Created 2009 by Bennett Lee

Released to public domain

(1) Attempts to ping several hosts to test connectivity.  After

#    first successful ping, script exits.

(2) If all pings fail, resets interface and retries all pings.

(3) If all pings fail again after reset, then reboots pfSense.

History

1.0.2  Added turn dhclient on for the interface. (Dice81)

1.0.1  Added delay to ensure interface resets (thx ktims).

1.0.0  Initial release.

#=====================================================================

#=====================================================================

USER SETTINGS

Set multiple ping targets separated by space.  Include numeric IPs

(e.g., remote office, ISP gateway, etc.) for DNS issues which

reboot will not correct.

ALLDEST="google.com yahoo.com 24.93.40.36 24.93.40.37"

Interface to reset, usually your WAN

BOUNCE=rl0

Log file

LOGFILE=/root/pingtest.log
#=====================================================================

COUNT=1
while [ $COUNT -le 2 ]
do

for DEST in $ALLDEST
do
#echo date +%Y%m%d.%H%M%S "Pinging $DEST" >> $LOGFILE
ping -c1 $DEST >/dev/null 2>/dev/null
if [ $? -eq 0 ]
then
#echo date +%Y%m%d.%H%M%S "Ping $DEST OK." >> $LOGFILE
exit 0
fi
done

if [ $COUNT -le 1 ]
then
echo date +%Y%m%d.%H%M%S "All pings failed. Resetting interface $BOUNCE." >> $LOGFILE
/sbin/ifconfig $BOUNCE down

Give interface time to reset before bringing back up

sleep 10
/sbin/ifconfig $BOUNCE up

Give WAN time to establish connection

sleep 20
dhclient $BOUNCE
sleep 20
else
echo date +%Y%m%d.%H%M%S "All pings failed twice. Rebooting…" >> $LOGFILE
/sbin/shutdown -r now >> $LOGFILE
exit 1
fi

COUNT=expr $COUNT + 1
done_

twp01

The real issue I am trying to fix is that when my ISP renews the DHCP address on the WAN the Pfsense WAN DHCP client does not automatically renew and stays "stuck" causing connectivity to drop. I have tried cycling the WAN interface and this does not fix the problem, only a reboot seems to correct the problem. From the research I have done this seems to be a bug in PFsense 2.1., there for I am looking to use that script as a workaround. My setup is PFsense 2.1 running in an ESXi appliance  with two virtual interfaces (one for WAN and one for LAN) the WAN goes to an ISP cable modem, and the LAN goes to a wireless router. Hope this helps clarify. Thanks

aventrax

@twp01:

This is the full script I am trying to run through CRON, it is the one the link went to, but here is it posted in its entirety. Thanks

_#!/bin/sh

#=====================================================================

pingtest.sh, v1.0.2

Created 2009 by Bennett Lee

Released to public domain

(1) Attempts to ping several hosts to test connectivity.  After

#    first successful ping, script exits.
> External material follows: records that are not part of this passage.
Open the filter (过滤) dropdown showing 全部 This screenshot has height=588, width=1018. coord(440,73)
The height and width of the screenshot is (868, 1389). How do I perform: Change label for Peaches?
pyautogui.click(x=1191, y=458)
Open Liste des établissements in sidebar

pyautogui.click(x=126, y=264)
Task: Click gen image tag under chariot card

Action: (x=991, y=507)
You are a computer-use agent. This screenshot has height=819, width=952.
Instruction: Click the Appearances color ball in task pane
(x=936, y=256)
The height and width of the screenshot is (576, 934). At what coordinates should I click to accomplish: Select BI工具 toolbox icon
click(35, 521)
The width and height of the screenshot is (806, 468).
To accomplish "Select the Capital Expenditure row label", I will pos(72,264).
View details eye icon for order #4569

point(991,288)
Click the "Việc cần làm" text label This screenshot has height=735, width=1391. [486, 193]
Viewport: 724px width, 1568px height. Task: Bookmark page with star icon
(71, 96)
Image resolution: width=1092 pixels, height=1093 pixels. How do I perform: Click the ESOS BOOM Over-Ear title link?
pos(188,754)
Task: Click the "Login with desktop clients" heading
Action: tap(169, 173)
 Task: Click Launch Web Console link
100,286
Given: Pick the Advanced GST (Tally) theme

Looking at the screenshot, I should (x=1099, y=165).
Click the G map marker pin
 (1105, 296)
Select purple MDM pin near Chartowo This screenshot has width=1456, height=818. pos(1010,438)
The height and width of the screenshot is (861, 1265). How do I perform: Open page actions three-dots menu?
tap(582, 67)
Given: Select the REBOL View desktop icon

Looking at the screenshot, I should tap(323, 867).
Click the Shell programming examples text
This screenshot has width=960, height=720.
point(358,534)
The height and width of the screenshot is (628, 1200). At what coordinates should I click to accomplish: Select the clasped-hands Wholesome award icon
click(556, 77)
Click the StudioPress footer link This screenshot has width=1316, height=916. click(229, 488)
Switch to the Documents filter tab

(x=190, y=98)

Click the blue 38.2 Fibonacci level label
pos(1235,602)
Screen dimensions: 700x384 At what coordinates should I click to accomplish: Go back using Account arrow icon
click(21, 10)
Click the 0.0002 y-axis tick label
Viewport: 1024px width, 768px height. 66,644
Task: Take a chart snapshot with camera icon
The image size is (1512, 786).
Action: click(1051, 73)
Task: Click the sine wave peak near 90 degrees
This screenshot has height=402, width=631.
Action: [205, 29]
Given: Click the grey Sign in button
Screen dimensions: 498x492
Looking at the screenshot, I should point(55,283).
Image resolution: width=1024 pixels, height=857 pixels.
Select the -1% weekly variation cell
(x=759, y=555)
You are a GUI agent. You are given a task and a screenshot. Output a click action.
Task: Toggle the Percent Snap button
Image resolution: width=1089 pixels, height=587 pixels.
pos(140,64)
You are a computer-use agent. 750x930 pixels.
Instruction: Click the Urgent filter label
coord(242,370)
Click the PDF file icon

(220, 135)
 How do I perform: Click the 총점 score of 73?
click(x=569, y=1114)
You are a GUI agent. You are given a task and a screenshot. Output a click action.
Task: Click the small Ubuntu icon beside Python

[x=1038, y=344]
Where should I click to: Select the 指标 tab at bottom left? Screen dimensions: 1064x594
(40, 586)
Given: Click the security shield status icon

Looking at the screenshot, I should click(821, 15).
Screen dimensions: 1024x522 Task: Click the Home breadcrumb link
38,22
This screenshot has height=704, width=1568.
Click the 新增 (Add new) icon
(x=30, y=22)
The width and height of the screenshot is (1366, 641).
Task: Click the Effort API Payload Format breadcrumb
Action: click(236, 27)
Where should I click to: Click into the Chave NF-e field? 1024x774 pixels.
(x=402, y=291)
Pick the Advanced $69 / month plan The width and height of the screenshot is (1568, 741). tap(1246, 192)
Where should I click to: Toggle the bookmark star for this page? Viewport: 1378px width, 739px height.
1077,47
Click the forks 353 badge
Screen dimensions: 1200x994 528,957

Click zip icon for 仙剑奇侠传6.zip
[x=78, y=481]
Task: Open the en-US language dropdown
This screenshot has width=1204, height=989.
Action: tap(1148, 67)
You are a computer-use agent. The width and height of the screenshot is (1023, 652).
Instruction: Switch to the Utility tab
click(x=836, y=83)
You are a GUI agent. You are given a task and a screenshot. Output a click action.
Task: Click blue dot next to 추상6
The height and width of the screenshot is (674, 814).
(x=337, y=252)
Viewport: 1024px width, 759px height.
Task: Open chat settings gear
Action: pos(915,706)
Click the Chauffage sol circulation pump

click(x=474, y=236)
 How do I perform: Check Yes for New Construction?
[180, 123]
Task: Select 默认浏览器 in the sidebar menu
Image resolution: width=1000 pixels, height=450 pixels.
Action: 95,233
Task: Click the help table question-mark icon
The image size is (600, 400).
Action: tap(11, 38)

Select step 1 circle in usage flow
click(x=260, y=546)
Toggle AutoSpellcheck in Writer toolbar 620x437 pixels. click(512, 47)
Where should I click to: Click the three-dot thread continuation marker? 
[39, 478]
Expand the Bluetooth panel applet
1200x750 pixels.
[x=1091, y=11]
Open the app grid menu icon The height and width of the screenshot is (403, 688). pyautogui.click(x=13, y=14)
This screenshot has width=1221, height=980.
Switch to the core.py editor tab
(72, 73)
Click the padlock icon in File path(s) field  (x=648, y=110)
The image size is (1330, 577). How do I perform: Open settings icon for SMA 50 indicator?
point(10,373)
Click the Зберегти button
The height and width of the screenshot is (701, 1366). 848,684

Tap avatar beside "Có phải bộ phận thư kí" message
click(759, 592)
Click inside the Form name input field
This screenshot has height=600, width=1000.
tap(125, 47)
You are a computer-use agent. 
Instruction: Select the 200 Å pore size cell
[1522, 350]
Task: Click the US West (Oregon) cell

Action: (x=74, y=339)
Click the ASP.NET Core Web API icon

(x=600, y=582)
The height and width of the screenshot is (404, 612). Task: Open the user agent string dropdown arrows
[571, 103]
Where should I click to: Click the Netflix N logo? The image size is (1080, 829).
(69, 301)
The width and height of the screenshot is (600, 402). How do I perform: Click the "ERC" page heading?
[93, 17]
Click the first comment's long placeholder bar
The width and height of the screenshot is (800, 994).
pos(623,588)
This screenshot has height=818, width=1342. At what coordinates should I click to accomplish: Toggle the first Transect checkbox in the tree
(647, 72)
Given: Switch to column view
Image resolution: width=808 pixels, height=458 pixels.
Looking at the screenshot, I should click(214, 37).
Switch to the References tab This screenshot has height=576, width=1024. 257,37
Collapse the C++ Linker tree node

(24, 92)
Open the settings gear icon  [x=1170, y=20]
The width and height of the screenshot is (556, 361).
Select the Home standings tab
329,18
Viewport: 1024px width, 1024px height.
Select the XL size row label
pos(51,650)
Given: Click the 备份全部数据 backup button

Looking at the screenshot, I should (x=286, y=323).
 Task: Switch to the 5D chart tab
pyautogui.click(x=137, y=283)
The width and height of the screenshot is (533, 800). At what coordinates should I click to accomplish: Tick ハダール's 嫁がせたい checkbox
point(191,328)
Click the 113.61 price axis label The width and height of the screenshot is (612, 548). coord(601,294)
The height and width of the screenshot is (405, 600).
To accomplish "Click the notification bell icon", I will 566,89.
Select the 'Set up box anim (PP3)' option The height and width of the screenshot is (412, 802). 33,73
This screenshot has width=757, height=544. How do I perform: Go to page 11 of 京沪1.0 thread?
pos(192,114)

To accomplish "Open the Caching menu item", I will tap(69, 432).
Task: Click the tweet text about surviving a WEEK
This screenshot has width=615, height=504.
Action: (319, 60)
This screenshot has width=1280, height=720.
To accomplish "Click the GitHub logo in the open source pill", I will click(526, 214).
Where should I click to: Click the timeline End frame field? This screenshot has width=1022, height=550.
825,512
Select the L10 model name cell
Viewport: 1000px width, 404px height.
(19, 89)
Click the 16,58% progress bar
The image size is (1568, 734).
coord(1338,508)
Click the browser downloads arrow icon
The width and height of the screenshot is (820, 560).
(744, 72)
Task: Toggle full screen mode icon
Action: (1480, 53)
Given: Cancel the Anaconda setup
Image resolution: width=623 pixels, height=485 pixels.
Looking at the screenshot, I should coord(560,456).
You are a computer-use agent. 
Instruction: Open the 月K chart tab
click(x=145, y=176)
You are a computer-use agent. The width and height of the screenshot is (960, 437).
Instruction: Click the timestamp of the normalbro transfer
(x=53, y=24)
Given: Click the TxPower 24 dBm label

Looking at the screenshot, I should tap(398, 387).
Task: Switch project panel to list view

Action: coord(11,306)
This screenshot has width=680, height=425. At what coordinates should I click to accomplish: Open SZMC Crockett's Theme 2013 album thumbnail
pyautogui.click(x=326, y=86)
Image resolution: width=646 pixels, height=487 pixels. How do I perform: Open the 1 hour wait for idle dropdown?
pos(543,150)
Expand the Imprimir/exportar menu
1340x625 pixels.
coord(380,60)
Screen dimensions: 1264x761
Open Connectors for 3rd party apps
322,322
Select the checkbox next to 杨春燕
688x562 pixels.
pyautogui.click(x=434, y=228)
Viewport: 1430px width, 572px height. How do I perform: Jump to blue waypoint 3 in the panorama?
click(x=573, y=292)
(2) If all pings fail, resets interface and retries all pings.

(3) If all pings fail again after reset, then reboots pfSense.

History

1.0.2  Added turn dhclient on for the interface. (Dice81)

1.0.1  Added delay to ensure interface resets (thx ktims).

1.0.0  Initial release.

#=====================================================================_

The script is working but If it runs from pfsense Cron package, it needs the full path of the /sbin/ping executables as well, otherwise it reboots the pfsense every time.